◆ Activity
An exact copy of every record, with no pictures, please.
──────
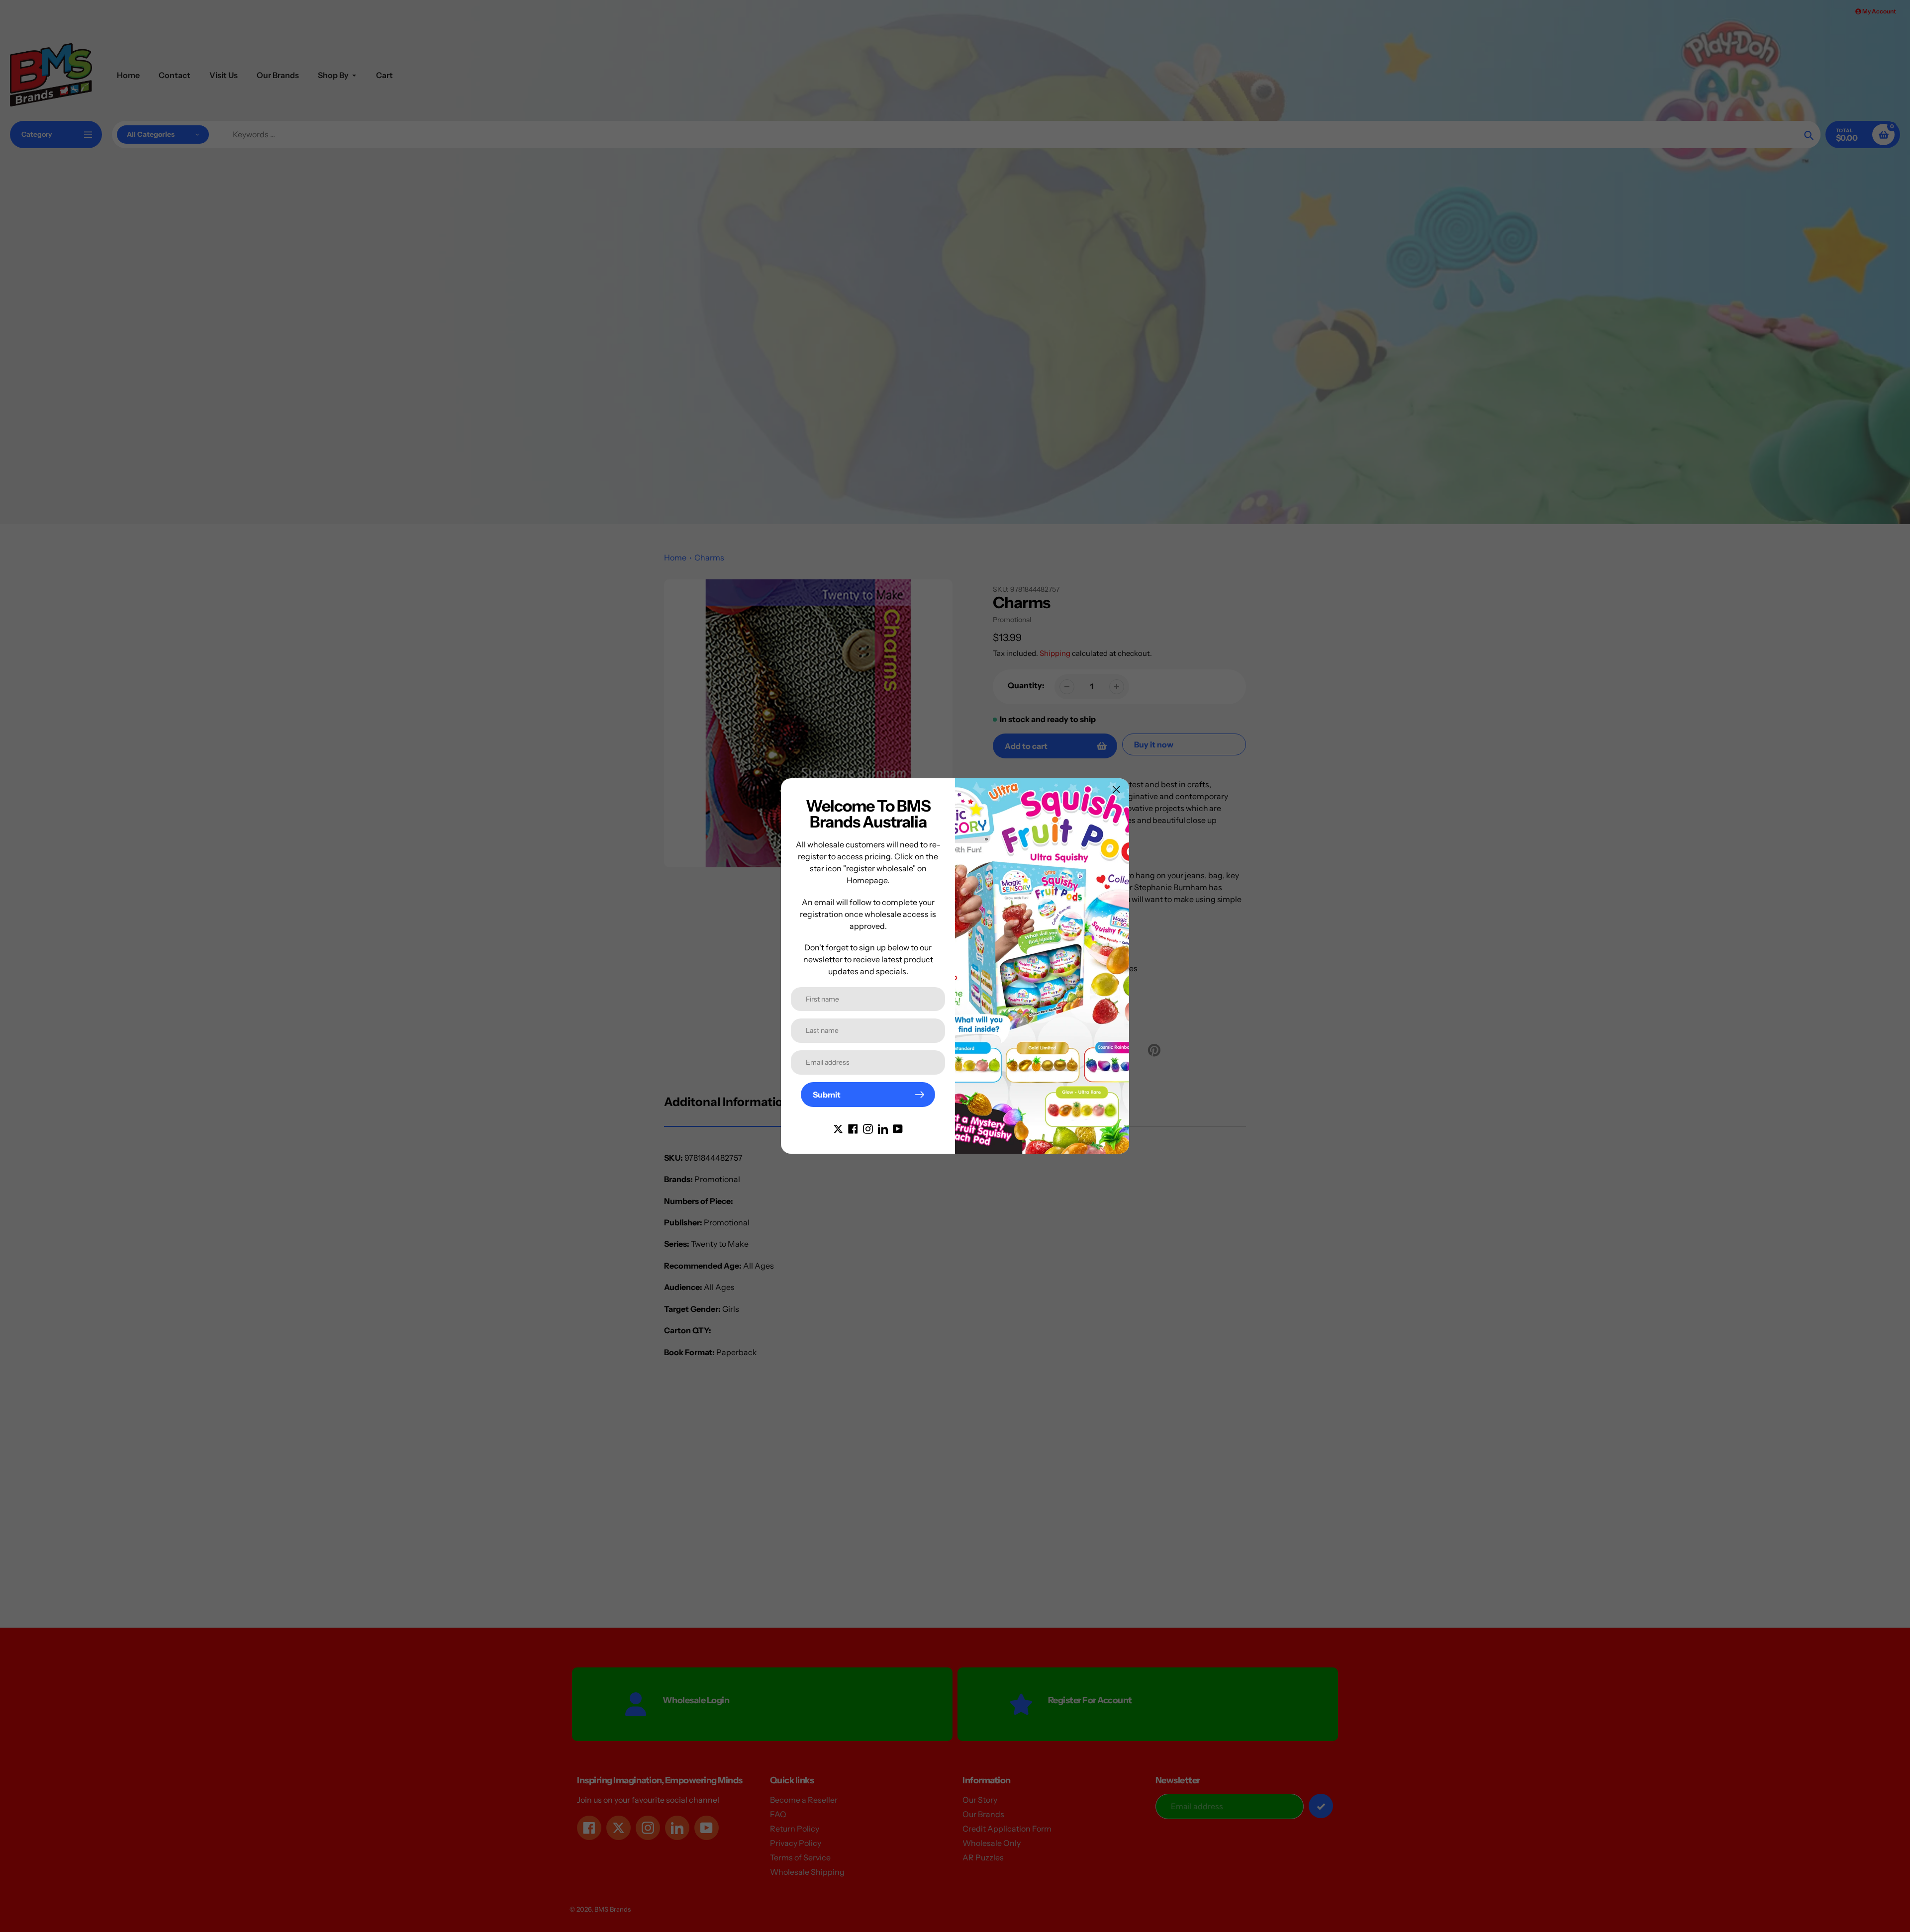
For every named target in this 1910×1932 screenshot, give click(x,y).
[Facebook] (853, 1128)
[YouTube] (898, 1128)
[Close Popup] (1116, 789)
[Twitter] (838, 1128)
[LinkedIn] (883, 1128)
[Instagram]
──────
◆ Task response
For every named target in this 1910×1932 screenshot, give click(x,y).
[Facebook] (853, 1128)
[YouTube] (898, 1128)
[Close Popup] (1116, 789)
[Twitter] (838, 1128)
[LinkedIn] (883, 1128)
[Instagram]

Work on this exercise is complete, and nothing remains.